- WHAT IS EXPECTED: What you give back should be exactly the opening lines of the data, ending with the line that contains "Task: Tap 查落地价 button for 零跑A10" and including it.
(DATA FOR THIS TASK Opens)
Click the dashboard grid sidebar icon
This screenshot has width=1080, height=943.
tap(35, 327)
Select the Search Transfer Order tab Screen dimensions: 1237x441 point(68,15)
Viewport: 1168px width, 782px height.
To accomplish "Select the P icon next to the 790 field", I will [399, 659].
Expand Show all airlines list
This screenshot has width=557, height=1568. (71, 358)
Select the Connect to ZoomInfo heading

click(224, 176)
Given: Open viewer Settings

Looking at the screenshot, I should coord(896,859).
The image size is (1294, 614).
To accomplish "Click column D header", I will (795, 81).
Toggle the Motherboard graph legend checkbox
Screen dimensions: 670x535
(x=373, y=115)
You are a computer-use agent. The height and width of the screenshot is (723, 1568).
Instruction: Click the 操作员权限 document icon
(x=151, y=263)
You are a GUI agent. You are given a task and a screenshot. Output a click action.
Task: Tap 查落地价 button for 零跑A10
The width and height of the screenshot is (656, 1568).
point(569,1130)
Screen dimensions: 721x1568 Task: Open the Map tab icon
(DATA FOR THIS TASK Closes)
- EXERCISE OUTPUT:
Click the dashboard grid sidebar icon
This screenshot has width=1080, height=943.
tap(35, 327)
Select the Search Transfer Order tab Screen dimensions: 1237x441 point(68,15)
Viewport: 1168px width, 782px height.
To accomplish "Select the P icon next to the 790 field", I will [399, 659].
Expand Show all airlines list
This screenshot has width=557, height=1568. (71, 358)
Select the Connect to ZoomInfo heading

click(224, 176)
Given: Open viewer Settings

Looking at the screenshot, I should coord(896,859).
The image size is (1294, 614).
To accomplish "Click column D header", I will (795, 81).
Toggle the Motherboard graph legend checkbox
Screen dimensions: 670x535
(x=373, y=115)
You are a computer-use agent. The height and width of the screenshot is (723, 1568).
Instruction: Click the 操作员权限 document icon
(x=151, y=263)
You are a GUI agent. You are given a task and a screenshot. Output a click action.
Task: Tap 查落地价 button for 零跑A10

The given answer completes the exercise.